• **Task description**: Set the listing down once more, exactly as given.

• **Data to use**:
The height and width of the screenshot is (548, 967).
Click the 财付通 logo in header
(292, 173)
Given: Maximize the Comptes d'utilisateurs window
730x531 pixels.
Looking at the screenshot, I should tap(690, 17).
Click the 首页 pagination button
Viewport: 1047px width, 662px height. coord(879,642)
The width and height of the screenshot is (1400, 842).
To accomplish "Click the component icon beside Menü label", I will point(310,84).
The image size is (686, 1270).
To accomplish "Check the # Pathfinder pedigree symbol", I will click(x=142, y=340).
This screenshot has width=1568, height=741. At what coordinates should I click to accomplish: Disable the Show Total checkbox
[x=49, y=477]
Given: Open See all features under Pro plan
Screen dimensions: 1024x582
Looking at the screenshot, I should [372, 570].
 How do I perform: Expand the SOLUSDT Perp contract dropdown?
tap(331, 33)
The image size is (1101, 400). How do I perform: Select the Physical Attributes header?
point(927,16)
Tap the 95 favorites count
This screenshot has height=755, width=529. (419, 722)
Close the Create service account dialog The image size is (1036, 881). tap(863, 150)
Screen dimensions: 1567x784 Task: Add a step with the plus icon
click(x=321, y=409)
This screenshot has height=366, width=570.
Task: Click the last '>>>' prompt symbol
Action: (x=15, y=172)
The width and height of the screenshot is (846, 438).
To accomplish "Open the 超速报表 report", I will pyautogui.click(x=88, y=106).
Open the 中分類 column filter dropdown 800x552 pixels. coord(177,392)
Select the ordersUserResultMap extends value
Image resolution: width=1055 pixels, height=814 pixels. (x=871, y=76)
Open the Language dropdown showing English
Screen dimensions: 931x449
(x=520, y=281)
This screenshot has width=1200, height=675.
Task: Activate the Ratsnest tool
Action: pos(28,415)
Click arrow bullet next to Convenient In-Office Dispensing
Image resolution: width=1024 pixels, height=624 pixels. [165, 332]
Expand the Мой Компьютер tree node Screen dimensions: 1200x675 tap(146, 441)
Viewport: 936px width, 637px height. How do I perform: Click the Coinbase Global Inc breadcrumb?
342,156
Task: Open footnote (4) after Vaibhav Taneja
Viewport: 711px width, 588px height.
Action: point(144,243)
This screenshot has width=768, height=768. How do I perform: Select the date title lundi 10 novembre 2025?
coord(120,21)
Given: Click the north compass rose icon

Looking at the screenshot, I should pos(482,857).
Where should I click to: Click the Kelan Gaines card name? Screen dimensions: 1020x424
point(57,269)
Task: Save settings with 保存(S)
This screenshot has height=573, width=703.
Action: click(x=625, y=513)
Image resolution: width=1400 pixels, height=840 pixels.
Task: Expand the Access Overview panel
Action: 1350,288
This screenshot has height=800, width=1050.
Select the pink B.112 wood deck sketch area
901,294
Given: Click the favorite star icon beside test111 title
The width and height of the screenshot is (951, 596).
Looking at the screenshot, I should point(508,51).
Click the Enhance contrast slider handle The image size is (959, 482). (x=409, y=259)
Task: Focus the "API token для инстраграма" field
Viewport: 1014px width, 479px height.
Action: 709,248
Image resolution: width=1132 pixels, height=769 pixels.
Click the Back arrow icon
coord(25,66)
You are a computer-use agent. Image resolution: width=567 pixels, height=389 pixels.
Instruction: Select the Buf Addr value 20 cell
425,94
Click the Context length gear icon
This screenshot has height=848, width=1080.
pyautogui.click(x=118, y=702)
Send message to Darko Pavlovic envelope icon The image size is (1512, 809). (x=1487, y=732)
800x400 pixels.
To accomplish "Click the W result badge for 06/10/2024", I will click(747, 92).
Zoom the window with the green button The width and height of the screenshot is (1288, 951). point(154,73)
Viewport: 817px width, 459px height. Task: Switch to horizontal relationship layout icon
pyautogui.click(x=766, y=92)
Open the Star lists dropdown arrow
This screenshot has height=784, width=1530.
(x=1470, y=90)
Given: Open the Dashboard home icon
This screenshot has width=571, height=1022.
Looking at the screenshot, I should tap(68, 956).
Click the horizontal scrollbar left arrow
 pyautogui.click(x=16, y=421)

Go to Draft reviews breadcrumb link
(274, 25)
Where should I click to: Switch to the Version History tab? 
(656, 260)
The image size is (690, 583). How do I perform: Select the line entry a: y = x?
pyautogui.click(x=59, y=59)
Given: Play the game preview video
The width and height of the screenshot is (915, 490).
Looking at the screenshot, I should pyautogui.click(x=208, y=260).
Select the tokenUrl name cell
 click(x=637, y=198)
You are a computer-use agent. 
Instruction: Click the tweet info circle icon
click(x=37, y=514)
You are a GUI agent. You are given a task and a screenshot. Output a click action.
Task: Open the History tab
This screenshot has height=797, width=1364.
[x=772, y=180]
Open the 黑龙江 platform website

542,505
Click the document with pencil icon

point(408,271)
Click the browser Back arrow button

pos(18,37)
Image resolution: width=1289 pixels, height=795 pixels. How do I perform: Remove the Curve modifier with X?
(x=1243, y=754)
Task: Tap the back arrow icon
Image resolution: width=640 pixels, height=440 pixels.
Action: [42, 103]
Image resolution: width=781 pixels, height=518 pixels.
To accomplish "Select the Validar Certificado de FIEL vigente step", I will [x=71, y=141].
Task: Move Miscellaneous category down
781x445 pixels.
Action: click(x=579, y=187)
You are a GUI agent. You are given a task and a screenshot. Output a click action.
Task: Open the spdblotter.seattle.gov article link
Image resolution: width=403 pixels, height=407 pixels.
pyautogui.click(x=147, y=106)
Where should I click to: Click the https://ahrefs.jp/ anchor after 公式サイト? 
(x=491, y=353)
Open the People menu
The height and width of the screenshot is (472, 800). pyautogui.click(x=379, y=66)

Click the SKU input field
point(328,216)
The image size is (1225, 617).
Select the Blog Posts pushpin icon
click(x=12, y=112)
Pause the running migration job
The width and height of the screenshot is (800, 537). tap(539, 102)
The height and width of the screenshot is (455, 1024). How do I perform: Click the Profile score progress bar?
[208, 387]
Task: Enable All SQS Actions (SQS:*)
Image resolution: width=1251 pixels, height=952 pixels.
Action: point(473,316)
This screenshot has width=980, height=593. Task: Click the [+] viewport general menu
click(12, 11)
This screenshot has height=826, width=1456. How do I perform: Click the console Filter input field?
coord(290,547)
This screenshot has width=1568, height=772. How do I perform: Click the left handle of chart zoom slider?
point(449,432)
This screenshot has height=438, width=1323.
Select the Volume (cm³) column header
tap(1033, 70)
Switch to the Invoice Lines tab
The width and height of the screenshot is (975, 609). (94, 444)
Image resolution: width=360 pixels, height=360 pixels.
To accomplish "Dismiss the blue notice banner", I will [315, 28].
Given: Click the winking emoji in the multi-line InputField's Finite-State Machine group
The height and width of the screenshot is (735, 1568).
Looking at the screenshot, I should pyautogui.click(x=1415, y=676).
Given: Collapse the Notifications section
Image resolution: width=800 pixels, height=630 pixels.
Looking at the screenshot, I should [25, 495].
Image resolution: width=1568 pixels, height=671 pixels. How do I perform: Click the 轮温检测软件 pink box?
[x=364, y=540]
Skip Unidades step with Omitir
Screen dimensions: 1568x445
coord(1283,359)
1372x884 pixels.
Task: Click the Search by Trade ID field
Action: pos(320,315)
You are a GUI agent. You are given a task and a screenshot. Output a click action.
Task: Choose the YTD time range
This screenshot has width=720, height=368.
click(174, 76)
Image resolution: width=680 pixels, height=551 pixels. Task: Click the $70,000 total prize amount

• **Finished exercise**:
The height and width of the screenshot is (548, 967).
Click the 财付通 logo in header
(292, 173)
Given: Maximize the Comptes d'utilisateurs window
730x531 pixels.
Looking at the screenshot, I should tap(690, 17).
Click the 首页 pagination button
Viewport: 1047px width, 662px height. coord(879,642)
The width and height of the screenshot is (1400, 842).
To accomplish "Click the component icon beside Menü label", I will point(310,84).
The image size is (686, 1270).
To accomplish "Check the # Pathfinder pedigree symbol", I will click(x=142, y=340).
This screenshot has width=1568, height=741. At what coordinates should I click to accomplish: Disable the Show Total checkbox
[x=49, y=477]
Given: Open See all features under Pro plan
Screen dimensions: 1024x582
Looking at the screenshot, I should [372, 570].
 How do I perform: Expand the SOLUSDT Perp contract dropdown?
tap(331, 33)
The image size is (1101, 400). How do I perform: Select the Physical Attributes header?
point(927,16)
Tap the 95 favorites count
This screenshot has height=755, width=529. (419, 722)
Close the Create service account dialog The image size is (1036, 881). tap(863, 150)
Screen dimensions: 1567x784 Task: Add a step with the plus icon
click(x=321, y=409)
This screenshot has height=366, width=570.
Task: Click the last '>>>' prompt symbol
Action: (x=15, y=172)
The width and height of the screenshot is (846, 438).
To accomplish "Open the 超速报表 report", I will pyautogui.click(x=88, y=106).
Open the 中分類 column filter dropdown 800x552 pixels. coord(177,392)
Select the ordersUserResultMap extends value
Image resolution: width=1055 pixels, height=814 pixels. (x=871, y=76)
Open the Language dropdown showing English
Screen dimensions: 931x449
(x=520, y=281)
This screenshot has width=1200, height=675.
Task: Activate the Ratsnest tool
Action: pos(28,415)
Click arrow bullet next to Convenient In-Office Dispensing
Image resolution: width=1024 pixels, height=624 pixels. [165, 332]
Expand the Мой Компьютер tree node Screen dimensions: 1200x675 tap(146, 441)
Viewport: 936px width, 637px height. How do I perform: Click the Coinbase Global Inc breadcrumb?
342,156
Task: Open footnote (4) after Vaibhav Taneja
Viewport: 711px width, 588px height.
Action: point(144,243)
This screenshot has width=768, height=768. How do I perform: Select the date title lundi 10 novembre 2025?
coord(120,21)
Given: Click the north compass rose icon

Looking at the screenshot, I should pos(482,857).
Where should I click to: Click the Kelan Gaines card name? Screen dimensions: 1020x424
point(57,269)
Task: Save settings with 保存(S)
This screenshot has height=573, width=703.
Action: click(x=625, y=513)
Image resolution: width=1400 pixels, height=840 pixels.
Task: Expand the Access Overview panel
Action: 1350,288
This screenshot has height=800, width=1050.
Select the pink B.112 wood deck sketch area
901,294
Given: Click the favorite star icon beside test111 title
The width and height of the screenshot is (951, 596).
Looking at the screenshot, I should point(508,51).
Click the Enhance contrast slider handle The image size is (959, 482). (x=409, y=259)
Task: Focus the "API token для инстраграма" field
Viewport: 1014px width, 479px height.
Action: 709,248
Image resolution: width=1132 pixels, height=769 pixels.
Click the Back arrow icon
coord(25,66)
You are a computer-use agent. Image resolution: width=567 pixels, height=389 pixels.
Instruction: Select the Buf Addr value 20 cell
425,94
Click the Context length gear icon
This screenshot has height=848, width=1080.
pyautogui.click(x=118, y=702)
Send message to Darko Pavlovic envelope icon The image size is (1512, 809). (x=1487, y=732)
800x400 pixels.
To accomplish "Click the W result badge for 06/10/2024", I will click(747, 92).
Zoom the window with the green button The width and height of the screenshot is (1288, 951). point(154,73)
Viewport: 817px width, 459px height. Task: Switch to horizontal relationship layout icon
pyautogui.click(x=766, y=92)
Open the Star lists dropdown arrow
This screenshot has height=784, width=1530.
(x=1470, y=90)
Given: Open the Dashboard home icon
This screenshot has width=571, height=1022.
Looking at the screenshot, I should tap(68, 956).
Click the horizontal scrollbar left arrow
 pyautogui.click(x=16, y=421)

Go to Draft reviews breadcrumb link
(274, 25)
Where should I click to: Switch to the Version History tab? 
(656, 260)
The image size is (690, 583). How do I perform: Select the line entry a: y = x?
pyautogui.click(x=59, y=59)
Given: Play the game preview video
The width and height of the screenshot is (915, 490).
Looking at the screenshot, I should pyautogui.click(x=208, y=260).
Select the tokenUrl name cell
 click(x=637, y=198)
You are a computer-use agent. 
Instruction: Click the tweet info circle icon
click(x=37, y=514)
You are a GUI agent. You are given a task and a screenshot. Output a click action.
Task: Open the History tab
This screenshot has height=797, width=1364.
[x=772, y=180]
Open the 黑龙江 platform website

542,505
Click the document with pencil icon

point(408,271)
Click the browser Back arrow button

pos(18,37)
Image resolution: width=1289 pixels, height=795 pixels. How do I perform: Remove the Curve modifier with X?
(x=1243, y=754)
Task: Tap the back arrow icon
Image resolution: width=640 pixels, height=440 pixels.
Action: [42, 103]
Image resolution: width=781 pixels, height=518 pixels.
To accomplish "Select the Validar Certificado de FIEL vigente step", I will [x=71, y=141].
Task: Move Miscellaneous category down
781x445 pixels.
Action: click(x=579, y=187)
You are a GUI agent. You are given a task and a screenshot. Output a click action.
Task: Open the spdblotter.seattle.gov article link
Image resolution: width=403 pixels, height=407 pixels.
pyautogui.click(x=147, y=106)
Where should I click to: Click the https://ahrefs.jp/ anchor after 公式サイト? 
(x=491, y=353)
Open the People menu
The height and width of the screenshot is (472, 800). pyautogui.click(x=379, y=66)

Click the SKU input field
point(328,216)
The image size is (1225, 617).
Select the Blog Posts pushpin icon
click(x=12, y=112)
Pause the running migration job
The width and height of the screenshot is (800, 537). tap(539, 102)
The height and width of the screenshot is (455, 1024). How do I perform: Click the Profile score progress bar?
[208, 387]
Task: Enable All SQS Actions (SQS:*)
Image resolution: width=1251 pixels, height=952 pixels.
Action: point(473,316)
This screenshot has width=980, height=593. Task: Click the [+] viewport general menu
click(12, 11)
This screenshot has height=826, width=1456. How do I perform: Click the console Filter input field?
coord(290,547)
This screenshot has width=1568, height=772. How do I perform: Click the left handle of chart zoom slider?
point(449,432)
This screenshot has height=438, width=1323.
Select the Volume (cm³) column header
tap(1033, 70)
Switch to the Invoice Lines tab
The width and height of the screenshot is (975, 609). (94, 444)
Image resolution: width=360 pixels, height=360 pixels.
To accomplish "Dismiss the blue notice banner", I will [315, 28].
Given: Click the winking emoji in the multi-line InputField's Finite-State Machine group
The height and width of the screenshot is (735, 1568).
Looking at the screenshot, I should pyautogui.click(x=1415, y=676).
Given: Collapse the Notifications section
Image resolution: width=800 pixels, height=630 pixels.
Looking at the screenshot, I should [25, 495].
Image resolution: width=1568 pixels, height=671 pixels. How do I perform: Click the 轮温检测软件 pink box?
[x=364, y=540]
Skip Unidades step with Omitir
Screen dimensions: 1568x445
coord(1283,359)
1372x884 pixels.
Task: Click the Search by Trade ID field
Action: pos(320,315)
You are a GUI agent. You are given a task and a screenshot. Output a click action.
Task: Choose the YTD time range
This screenshot has width=720, height=368.
click(174, 76)
Image resolution: width=680 pixels, height=551 pixels. Task: Click the $70,000 total prize amount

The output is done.